Question: Interpretation of cuda results
Closed this issue ยท 6 comments
Tristan, I'm going to officially do a PR, but wanted to run this preview by you and get your take on how to interpret the results. This is from a machine with Core i9 and RTX4090. Does it look right? What do these results mean (specifically in the cuda column)? Thanks!
Average benchmark:
Operation | cpu | cuda |
---|---|---|
Argmax | 9.36 | 0.06 |
BCE | 26.26 | 25.90 |
Concat | 30.27 | 0.06 |
Conv1d | 61.74 | 0.17 |
Conv2d | 26.07 | 0.09 |
LeakyReLU | 6.11 | 0.04 |
Linear | 103.52 | 0.07 |
MatMul | 81.08 | 0.05 |
PReLU | 4.86 | 0.05 |
ReLU | 10.29 | 0.06 |
SeLU | 7.34 | 0.06 |
Sigmoid | 7.88 | 0.04 |
Softmax | 21.22 | 0.04 |
Softplus | 7.25 | 0.04 |
Sort | 61.68 | 0.11 |
Sum | 13.22 | 0.06 |
SumAll | 8.50 | 0.06 |
hi @alexziskind1, thanks for providing your results!

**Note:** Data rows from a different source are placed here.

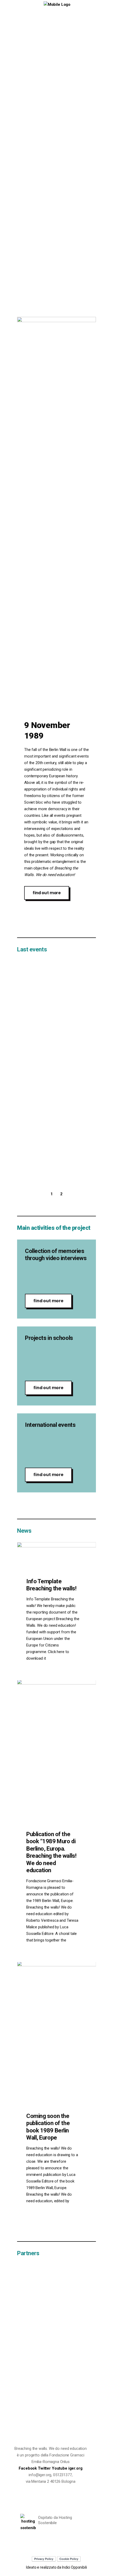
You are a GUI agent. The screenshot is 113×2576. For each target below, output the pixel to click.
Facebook (28, 2468)
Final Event (39, 968)
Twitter (45, 2468)
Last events (32, 949)
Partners (28, 2253)
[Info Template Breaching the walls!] (56, 1563)
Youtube (60, 2468)
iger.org (75, 2468)
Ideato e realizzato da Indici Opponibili (56, 2567)
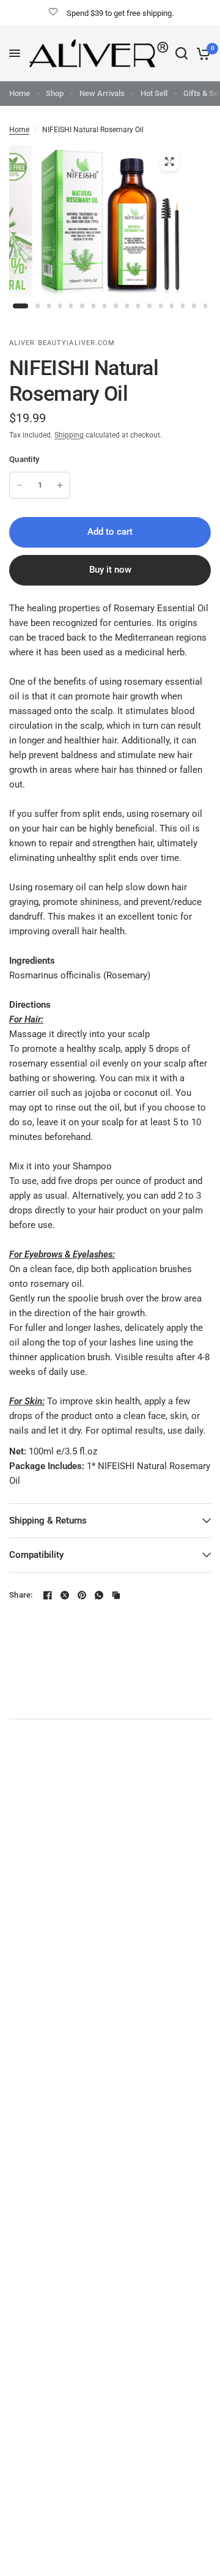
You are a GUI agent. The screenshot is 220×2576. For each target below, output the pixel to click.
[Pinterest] (82, 1595)
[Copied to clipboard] (116, 1595)
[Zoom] (169, 161)
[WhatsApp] (99, 1595)
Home (19, 93)
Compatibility (36, 1554)
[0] (201, 53)
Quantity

The results seem ok for me, the performance on GPU with cuda device is extremely fast compared to CPU, this explains the large difference between the two columns. I will upgrade tomorrow the benchmark to integrate cuda/cpu speedup! So that we can better understand the difference between cpu and gpu performance.
Your results are very interesting, thanks! I'll also provide Tesla V100 benchmarks very soon
I also have a M3, M3 Pro, and M3 Max, M1 Pro and M2 Max I can add :)
What i'd like to know, please, is what these numbers mean. I see that the cuda numbers are significantly different, but what are they? Thanks!
So the idea is that each value represents the average runtime in milliseconds for executing all examples in each operation.
You can check the detailed benchmark here with all the detailed examples.
So basically it takes 0,06ms in average to run the the Linear operations on your cuda GPU compared to 103ms on CPU
It would be amazing if you can add your results to the benchmarks with these chips!!